Pertamina NRE Resmikan PLTS Pulau Sembur, Hemat 320 Ribu Liter BBM per Tahun

Petugas memasang panel surya di PLTS Pulau Sembur, Batam, Kepulauan Riau, yang diresmikan Pertamina NRE pada Selasa (25/8/2026).
Penulis: Wahyu
Rabu, 26 Agustus 2026 | 20:03:01 WIB

KILASKINI.COM — Resmikan PLTS 1 MWp di Pulau Sembur, Batam, Kepulauan Riau, pada Selasa (25/8/2026). Proyek yang dikembangkan oleh Pertamina New & Renewable Energy (Pertamina NRE) ini menjadi bagian dari megaproyek PLTS berkapasitas 100 Giga Watt peak (GWp) yang diluncurkan Presiden Prabowo Subianto dari Monumen Operasi Gilimanuk, Bali. Kehadiran pembangkit ini tidak hanya menerangi rumah warga, tetapi juga memicu aktivitas ekonomi baru. Sebelumnya, masyarakat Pulau Sembur yang berjumlah sekitar 200 kepala keluarga hanya mengandalkan genset pribadi selama tiga hingga empat jam di malam hari. Kini, mereka bisa beraktivitas lebih lama dengan pasokan listrik yang andal dan ramah lingkungan.

Dampak Langsung untuk Nelayan dan Koperasi Desa

Proyek ini dirancang dengan konsep productive use of energy, di mana listrik menjadi penggerak usaha produktif. Pertamina NRE melengkapi PLTS tersebut dengan ice maker berkapasitas 4 ton per hari dan cold storage 5 ton untuk menjaga kualitas hasil tangkapan nelayan. Fasilitas ini juga mendukung operasional koperasi desa dalam mengelola rantai dingin perikanan. "PLTS Pulau Sembur menjadi contoh bagaimana energi bersih dapat menjadi penggerak aktivitas produktif masyarakat. Kehadiran listrik yang lebih andal akan mendukung pengembangan cold storage, ice maker, dan aktivitas ekonomi koperasi serta nelayan," ujar Direktur Utama Pertamina NRE John Anis.
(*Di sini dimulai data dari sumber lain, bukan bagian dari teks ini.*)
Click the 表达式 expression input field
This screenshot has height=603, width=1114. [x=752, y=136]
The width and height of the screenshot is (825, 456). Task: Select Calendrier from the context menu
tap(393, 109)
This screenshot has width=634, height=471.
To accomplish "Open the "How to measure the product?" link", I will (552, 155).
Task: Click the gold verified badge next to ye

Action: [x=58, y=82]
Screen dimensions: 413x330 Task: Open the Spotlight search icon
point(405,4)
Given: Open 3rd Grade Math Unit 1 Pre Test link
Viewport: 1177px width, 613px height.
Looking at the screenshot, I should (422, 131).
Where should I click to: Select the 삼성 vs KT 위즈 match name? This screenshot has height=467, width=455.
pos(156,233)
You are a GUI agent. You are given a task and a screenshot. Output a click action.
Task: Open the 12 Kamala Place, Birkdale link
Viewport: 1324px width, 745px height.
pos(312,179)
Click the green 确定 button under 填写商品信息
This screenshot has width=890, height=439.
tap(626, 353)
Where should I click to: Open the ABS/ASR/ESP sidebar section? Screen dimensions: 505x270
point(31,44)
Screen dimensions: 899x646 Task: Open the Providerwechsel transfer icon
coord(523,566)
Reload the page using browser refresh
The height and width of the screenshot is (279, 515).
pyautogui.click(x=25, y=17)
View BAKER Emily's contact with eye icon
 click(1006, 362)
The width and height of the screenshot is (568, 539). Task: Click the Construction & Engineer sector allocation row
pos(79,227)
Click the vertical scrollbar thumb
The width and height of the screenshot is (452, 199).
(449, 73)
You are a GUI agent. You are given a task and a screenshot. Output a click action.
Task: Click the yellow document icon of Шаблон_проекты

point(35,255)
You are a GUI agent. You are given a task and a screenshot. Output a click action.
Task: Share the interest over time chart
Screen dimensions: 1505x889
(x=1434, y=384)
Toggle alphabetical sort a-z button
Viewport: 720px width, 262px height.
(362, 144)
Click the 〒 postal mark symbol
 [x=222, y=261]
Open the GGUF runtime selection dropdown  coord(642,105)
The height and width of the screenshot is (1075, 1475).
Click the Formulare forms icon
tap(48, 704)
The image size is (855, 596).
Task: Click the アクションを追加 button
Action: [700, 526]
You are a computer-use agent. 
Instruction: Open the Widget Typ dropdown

Hemat BBM Hingga Rp5 Miliar per Tahun

Selain dampak sosial, proyek ini memberikan efisiensi biaya yang signifikan. Dengan memanfaatkan energi surya, konsumsi BBM untuk pembangkit listrik berkurang sekitar 877 liter per hari atau setara 320 ribu liter per tahun. Potensi penghematan biaya BBM diperkirakan mencapai Rp3,5–5 miliar per tahun. Wakil Direktur Utama PT Pertamina (Persero) Oki Muraza menegaskan bahwa sinergi lintas lembaga menjadi kunci keberhasilan proyek ini. "Pertamina bersama Kementerian ESDM, Kementerian Koperasi, dan pemerintah daerah berhasil menghadirkan PLTS 1 MWp di Pulau Sembur, sekaligus memperkuat peran koperasi dan membuka ruang bagi pertumbuhan ekonomi desa," jelasnya.

Bagian dari Target 100 GWp Pemerintah

Proyek PLTS Pulau Sembur merupakan salah satu pilot project dari program nasional 100 GWp yang dicanangkan Presiden Prabowo. Dalam sambutannya, Prabowo menekankan pentingnya pengembangan energi terbarukan untuk memperkuat ketahanan energi nasional. "Dengan 100 GW, kita akan menjadi bangsa yang benar-benar berdiri di atas kaki sendiri," ujarnya. Sekretaris Ditjen EBTKE Kementerian ESDM Haris menambahkan, kolaborasi semua pemangku kepentingan akan terus diperkuat untuk menyukseskan program 100 GWp. "Kehadiran PLTS membawa manfaat nyata bagi masyarakat, seperti di Pulau Sembur yang kini dapat menikmati listrik 24 jam," katanya. Proyek ini mulai dibangun pada 20 Desember 2025, memasuki tahap konstruksi pada 13 Maret 2026, dan mencapai commissioning pada 17 Agustus 2026. Keberhasilan PLTS Pulau Sembur diharapkan menjadi model pengembangan energi terbarukan di wilayah kepulauan lain di Indonesia.